Jakarta, Suaranusantara.co – Pemerintah terus mengejaran obligor atau debitur BLBI untuk memenuhi kewajibannya kepada negara. Langkah yang dilakukan adalah penyitaan aset jaminan dan harta kekayaan, baik berupa tanah, bangunan, saham, perusahaan, maupun langkah-langkah pembatasan keperdataan.
“Banyak nanti pembatasan keperdataan. Misalnya hak kredit di bank, bepergian ke luar negeri, dan sebagainya. Masih banyak yang bisa dilakukan,” kata Menko Polhukam Mahfud MD dalam konferensi pers di kantor Kemenko Polhukam, Jakarta, Senin, 8 November 2021.
Ia mengatakan terhadap obligor atau debitur yang berdasarkan penelitian telah melakukan tindakan pidana, akan diproses pidana. Mereka yang masuk kategori itu adalah yang melakukan kegiatan mengalihkan aset, menjaminkan aset kepada pihak ketiga tanpa legalitas, menyewakan aset secara gelap, dan sebagainya.
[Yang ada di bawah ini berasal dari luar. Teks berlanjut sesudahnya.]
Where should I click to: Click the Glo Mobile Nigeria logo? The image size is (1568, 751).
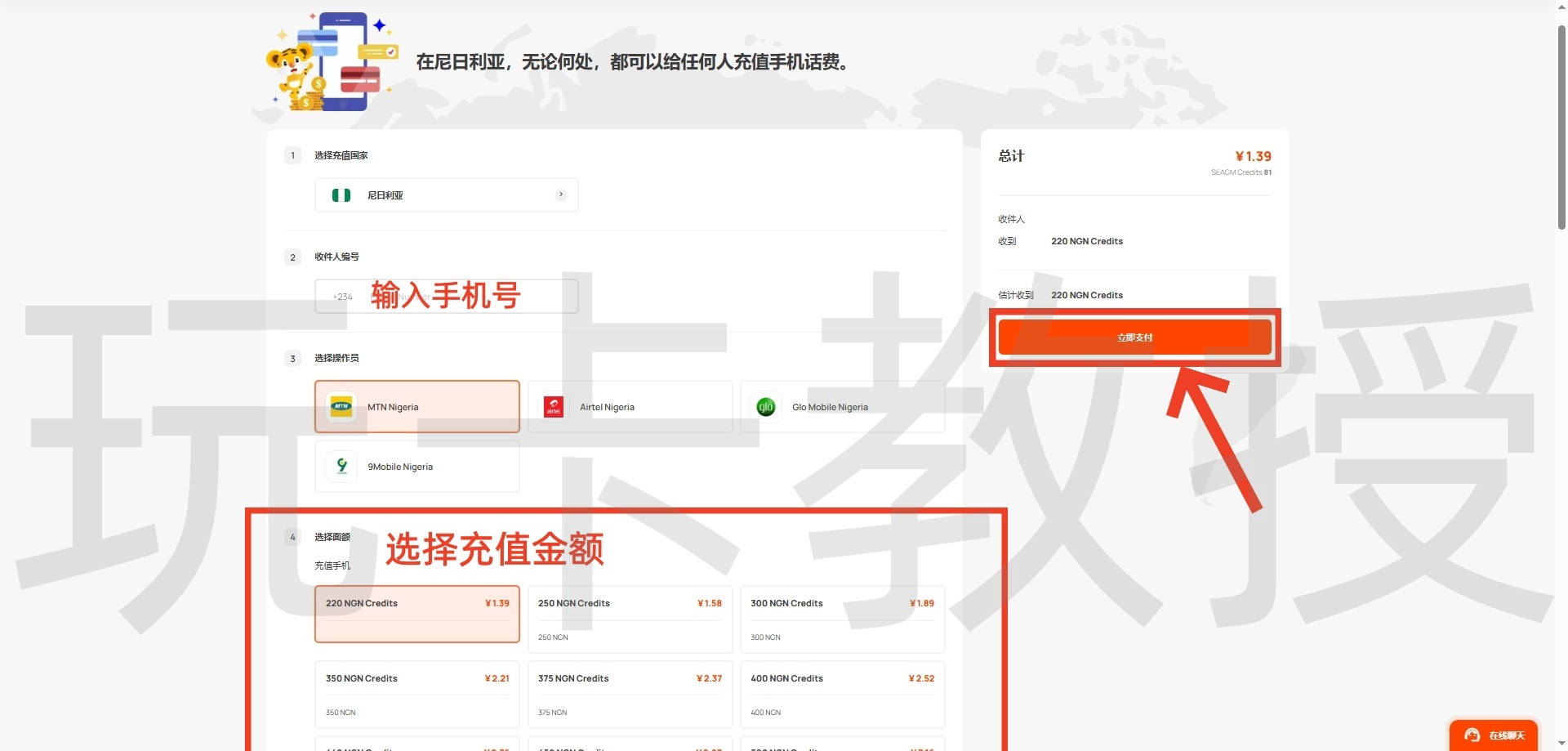coord(766,406)
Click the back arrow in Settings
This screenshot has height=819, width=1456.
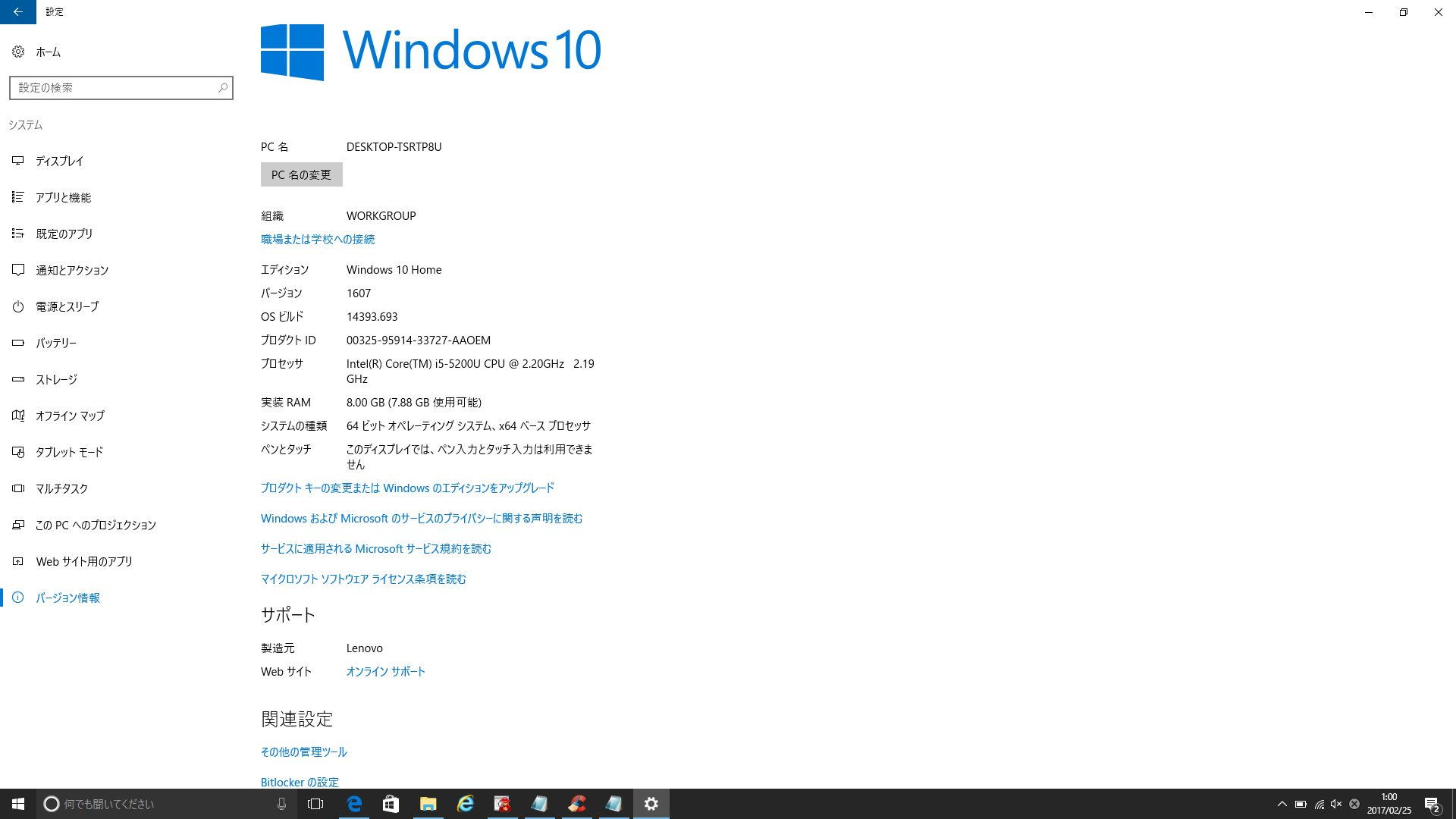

“Pemerintah meminta itikad baik obligor atau debitur untuk memenuhi atau menyelesaikan kewajibannya,” tegas Mahfud.
Dia memerintahkan Ketua Satgas melakukan tindakan antara lain mengirim surat pemberitahuan kepada BUMN yang menjalin kerja sama dengan obligor atau debitur. Surat itu menjelaskan yang bersangkutan tidak menunjukkan itikad baik untuk memenuhi kewajibannya kepada negara.
“Tidak akan lagi tawar menawar yang tidak ada gunanya. Kenapa ini lambat, kemarin saya katakan, kalau ganti pejabat, datang lagi obligornya minta dihitung ulang, bahwa itu salah, ini salah, kumpulkan dokumen lagi. Belum selesai dihitung, pejabatnya ganti, dia datang lagi, nego lagi, tidak selesai-selesai. Kita sekarang harus tegas, ambil ini,” jelas Mahfud.
Dia menyebut melalui Inpres nomor 8 tahun 2020 tentang Release and Discharge, pemerintah telah menentukan utang masing-masing obligor dan debitur. Banyak diantara mereka yang membayar dan selesai. Misalnya, Anthony Salim langsung membayar lunas selesai, Bob Hasan lunas selesai, Sudwikatmono lunas selesai, Ibrahim Risyad lunas selesai.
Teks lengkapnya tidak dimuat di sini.